Stored items:
· · · · ·
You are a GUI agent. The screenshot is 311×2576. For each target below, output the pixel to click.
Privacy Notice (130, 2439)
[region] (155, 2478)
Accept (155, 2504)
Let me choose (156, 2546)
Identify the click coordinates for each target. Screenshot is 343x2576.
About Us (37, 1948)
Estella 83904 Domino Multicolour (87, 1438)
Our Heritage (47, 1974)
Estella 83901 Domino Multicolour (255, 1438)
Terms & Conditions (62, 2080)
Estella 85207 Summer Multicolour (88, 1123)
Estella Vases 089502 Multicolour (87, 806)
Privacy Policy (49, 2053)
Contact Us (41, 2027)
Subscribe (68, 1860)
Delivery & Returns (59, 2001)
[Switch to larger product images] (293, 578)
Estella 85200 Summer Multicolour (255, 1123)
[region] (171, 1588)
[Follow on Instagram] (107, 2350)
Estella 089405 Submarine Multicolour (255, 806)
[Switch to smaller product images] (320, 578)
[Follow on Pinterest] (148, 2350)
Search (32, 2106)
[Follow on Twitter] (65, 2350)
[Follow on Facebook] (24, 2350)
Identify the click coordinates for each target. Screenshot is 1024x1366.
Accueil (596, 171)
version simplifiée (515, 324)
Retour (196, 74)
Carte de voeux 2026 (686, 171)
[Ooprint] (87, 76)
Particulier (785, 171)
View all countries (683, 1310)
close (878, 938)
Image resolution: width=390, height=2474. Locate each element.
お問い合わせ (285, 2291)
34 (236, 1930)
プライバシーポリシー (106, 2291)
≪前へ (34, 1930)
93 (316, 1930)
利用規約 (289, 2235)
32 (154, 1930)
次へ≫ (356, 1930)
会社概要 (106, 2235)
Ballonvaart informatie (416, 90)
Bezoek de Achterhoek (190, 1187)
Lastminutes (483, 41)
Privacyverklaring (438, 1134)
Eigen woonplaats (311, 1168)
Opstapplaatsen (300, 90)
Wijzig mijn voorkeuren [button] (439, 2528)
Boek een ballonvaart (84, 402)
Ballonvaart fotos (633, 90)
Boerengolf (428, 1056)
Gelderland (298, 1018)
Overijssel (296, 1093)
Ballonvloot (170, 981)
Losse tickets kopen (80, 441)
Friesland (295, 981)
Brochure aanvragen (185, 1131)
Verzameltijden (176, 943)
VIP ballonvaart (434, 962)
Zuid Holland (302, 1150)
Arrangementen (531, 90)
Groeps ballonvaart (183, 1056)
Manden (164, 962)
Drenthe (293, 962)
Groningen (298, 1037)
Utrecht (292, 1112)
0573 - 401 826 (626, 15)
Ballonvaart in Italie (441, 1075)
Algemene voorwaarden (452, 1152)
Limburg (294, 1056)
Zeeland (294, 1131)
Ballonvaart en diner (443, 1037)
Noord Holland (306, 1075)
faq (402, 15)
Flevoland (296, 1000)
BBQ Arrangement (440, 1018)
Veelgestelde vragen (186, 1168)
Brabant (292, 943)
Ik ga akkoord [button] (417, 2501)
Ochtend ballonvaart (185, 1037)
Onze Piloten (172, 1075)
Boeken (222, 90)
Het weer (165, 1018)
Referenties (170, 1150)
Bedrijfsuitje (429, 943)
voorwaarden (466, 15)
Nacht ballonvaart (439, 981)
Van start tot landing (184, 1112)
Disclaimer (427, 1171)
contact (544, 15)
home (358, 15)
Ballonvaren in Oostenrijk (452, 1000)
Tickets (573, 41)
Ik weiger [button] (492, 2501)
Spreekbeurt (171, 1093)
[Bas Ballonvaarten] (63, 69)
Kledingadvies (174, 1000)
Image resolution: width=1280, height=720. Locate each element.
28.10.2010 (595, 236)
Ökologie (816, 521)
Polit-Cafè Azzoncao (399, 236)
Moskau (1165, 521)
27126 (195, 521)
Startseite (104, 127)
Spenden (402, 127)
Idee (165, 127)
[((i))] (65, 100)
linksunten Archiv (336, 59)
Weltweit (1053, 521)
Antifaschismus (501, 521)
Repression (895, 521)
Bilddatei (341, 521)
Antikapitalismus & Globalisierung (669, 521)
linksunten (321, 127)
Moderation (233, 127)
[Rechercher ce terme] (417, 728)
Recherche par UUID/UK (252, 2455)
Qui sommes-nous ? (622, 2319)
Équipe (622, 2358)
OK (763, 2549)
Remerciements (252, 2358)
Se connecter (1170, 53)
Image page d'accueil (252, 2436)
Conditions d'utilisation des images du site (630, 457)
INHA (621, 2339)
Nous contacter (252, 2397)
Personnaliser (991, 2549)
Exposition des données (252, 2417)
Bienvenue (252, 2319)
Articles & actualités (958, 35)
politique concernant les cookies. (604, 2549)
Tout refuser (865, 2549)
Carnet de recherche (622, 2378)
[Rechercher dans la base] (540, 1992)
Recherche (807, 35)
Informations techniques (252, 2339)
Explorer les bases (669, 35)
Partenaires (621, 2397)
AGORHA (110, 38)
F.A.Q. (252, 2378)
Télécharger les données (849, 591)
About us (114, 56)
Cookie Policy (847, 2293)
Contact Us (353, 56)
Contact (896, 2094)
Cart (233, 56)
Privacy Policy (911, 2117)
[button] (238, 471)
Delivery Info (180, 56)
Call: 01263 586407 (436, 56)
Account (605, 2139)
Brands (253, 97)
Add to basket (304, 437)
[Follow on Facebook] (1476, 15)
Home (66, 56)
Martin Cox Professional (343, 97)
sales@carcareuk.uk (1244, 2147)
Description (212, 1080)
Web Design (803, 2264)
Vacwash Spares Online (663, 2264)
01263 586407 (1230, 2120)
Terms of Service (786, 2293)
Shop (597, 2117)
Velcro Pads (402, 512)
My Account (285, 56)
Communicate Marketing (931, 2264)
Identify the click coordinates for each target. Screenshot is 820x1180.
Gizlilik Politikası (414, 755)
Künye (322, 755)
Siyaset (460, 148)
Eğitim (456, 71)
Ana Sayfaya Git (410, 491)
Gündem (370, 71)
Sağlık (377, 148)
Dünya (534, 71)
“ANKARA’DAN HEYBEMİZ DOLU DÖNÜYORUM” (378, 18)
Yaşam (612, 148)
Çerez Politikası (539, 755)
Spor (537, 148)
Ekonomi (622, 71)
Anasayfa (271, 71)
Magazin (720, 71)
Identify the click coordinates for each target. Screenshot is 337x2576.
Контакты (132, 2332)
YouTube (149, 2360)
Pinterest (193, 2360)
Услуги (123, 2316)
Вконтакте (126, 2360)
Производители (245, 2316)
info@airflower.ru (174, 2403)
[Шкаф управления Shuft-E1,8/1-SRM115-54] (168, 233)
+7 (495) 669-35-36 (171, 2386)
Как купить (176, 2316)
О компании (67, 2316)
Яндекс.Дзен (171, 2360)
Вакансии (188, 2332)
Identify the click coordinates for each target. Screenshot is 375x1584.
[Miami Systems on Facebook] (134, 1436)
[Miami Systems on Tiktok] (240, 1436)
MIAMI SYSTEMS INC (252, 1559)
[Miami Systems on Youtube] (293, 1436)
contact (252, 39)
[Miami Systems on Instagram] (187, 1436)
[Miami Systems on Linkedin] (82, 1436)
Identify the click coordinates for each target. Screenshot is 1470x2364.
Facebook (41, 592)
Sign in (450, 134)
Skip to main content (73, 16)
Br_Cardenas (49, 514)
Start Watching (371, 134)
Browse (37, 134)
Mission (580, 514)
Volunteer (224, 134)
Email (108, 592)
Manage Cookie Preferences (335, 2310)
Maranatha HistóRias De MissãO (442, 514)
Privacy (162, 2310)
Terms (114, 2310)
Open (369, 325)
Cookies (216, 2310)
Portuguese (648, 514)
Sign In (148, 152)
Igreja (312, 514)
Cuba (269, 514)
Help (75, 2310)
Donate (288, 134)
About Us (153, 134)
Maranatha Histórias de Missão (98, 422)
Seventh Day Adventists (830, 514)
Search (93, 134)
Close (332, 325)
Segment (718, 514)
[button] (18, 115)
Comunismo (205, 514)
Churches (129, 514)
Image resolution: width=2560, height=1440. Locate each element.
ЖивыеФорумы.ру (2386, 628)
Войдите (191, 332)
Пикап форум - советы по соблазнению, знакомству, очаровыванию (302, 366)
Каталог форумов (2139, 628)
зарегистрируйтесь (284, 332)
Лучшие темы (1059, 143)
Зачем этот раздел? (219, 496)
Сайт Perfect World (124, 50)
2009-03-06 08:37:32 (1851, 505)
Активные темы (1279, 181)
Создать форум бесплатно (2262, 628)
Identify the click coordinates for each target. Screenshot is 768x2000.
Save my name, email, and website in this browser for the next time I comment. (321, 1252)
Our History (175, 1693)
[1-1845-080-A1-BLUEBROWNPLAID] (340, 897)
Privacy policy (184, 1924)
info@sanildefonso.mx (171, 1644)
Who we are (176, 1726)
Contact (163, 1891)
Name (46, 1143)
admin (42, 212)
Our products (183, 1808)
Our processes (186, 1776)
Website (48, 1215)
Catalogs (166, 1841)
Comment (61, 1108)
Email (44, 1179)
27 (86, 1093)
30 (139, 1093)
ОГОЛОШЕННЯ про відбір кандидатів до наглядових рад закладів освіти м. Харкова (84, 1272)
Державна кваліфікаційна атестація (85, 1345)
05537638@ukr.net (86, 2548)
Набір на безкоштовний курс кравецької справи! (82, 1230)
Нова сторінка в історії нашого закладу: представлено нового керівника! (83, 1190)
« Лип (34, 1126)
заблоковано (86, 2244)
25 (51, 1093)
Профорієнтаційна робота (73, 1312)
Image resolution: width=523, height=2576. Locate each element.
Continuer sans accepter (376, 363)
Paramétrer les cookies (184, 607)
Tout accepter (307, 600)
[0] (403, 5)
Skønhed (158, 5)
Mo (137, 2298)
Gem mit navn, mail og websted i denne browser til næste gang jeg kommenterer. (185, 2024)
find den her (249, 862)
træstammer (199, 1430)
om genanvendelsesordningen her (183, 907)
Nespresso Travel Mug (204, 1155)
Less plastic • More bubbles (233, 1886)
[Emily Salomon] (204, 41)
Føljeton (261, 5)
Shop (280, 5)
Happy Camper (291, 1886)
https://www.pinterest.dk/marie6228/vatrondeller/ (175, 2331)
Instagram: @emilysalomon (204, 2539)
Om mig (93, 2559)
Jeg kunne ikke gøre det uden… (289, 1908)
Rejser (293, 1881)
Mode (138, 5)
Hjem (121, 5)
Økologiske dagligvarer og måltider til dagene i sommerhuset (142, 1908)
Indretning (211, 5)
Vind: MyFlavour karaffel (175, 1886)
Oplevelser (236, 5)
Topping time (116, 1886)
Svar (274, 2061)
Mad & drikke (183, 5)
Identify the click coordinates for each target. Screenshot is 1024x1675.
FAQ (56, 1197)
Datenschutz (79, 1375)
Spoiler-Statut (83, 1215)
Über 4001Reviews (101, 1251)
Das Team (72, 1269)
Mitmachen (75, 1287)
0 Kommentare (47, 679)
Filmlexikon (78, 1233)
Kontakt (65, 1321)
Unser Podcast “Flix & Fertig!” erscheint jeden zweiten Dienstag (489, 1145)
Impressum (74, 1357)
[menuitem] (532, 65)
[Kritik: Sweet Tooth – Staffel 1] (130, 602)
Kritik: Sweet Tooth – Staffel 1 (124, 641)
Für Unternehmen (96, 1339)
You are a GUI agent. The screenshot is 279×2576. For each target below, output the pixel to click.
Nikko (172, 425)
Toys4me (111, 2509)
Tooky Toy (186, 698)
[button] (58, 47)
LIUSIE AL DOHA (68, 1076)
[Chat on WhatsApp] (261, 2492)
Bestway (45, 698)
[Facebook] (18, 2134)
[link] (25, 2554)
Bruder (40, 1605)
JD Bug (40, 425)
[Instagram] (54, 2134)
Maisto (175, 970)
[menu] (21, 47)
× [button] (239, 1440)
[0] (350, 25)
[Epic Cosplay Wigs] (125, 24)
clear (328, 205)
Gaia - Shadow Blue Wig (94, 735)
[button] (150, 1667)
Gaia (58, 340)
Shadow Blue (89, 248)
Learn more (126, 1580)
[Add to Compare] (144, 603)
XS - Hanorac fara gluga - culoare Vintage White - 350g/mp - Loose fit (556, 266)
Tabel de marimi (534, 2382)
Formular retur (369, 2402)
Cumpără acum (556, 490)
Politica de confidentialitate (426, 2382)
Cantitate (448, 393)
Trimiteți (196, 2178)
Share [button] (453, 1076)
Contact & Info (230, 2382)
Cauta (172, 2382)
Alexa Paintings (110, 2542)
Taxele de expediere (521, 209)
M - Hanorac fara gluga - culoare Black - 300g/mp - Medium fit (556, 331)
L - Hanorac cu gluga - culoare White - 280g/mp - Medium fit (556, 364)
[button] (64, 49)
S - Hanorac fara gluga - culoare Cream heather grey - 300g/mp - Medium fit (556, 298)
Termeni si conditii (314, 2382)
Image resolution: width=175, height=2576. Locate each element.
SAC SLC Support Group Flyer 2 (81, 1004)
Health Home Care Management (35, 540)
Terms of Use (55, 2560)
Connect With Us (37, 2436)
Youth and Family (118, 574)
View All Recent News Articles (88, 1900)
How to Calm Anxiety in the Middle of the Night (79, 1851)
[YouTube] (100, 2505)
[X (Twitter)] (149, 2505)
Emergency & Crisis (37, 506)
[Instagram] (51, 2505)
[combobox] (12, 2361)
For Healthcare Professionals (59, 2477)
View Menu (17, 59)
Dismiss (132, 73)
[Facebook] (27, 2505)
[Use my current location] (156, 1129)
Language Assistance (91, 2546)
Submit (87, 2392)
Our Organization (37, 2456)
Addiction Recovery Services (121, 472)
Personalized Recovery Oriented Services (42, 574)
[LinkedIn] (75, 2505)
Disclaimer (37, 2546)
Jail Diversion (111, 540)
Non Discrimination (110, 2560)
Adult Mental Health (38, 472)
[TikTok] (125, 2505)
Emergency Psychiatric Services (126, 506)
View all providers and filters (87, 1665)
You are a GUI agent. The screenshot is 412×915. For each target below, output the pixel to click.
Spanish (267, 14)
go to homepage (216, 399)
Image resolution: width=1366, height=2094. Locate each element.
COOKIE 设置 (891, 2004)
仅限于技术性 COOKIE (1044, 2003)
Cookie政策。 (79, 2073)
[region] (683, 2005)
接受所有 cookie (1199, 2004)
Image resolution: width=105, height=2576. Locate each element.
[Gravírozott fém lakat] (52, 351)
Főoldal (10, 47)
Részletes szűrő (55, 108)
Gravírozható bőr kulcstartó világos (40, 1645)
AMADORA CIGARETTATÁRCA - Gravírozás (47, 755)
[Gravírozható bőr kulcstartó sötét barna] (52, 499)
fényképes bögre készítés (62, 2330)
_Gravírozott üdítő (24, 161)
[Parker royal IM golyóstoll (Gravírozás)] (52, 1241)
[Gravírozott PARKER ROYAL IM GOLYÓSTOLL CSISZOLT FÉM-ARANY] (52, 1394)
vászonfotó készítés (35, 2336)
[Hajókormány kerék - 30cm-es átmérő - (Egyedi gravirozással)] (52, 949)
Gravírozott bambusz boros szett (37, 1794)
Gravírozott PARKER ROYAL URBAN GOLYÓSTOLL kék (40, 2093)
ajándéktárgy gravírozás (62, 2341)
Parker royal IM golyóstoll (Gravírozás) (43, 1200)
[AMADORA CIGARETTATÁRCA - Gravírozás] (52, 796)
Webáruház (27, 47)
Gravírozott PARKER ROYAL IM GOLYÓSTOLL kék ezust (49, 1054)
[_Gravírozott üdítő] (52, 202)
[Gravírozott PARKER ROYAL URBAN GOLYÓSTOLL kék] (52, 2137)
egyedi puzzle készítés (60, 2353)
· · · · ·
> What you will do:
Wherever a line in the data above holds "Articles", copy that line.

> Worked solution:
Articles & actualités (958, 35)
View All Recent News Articles (88, 1900)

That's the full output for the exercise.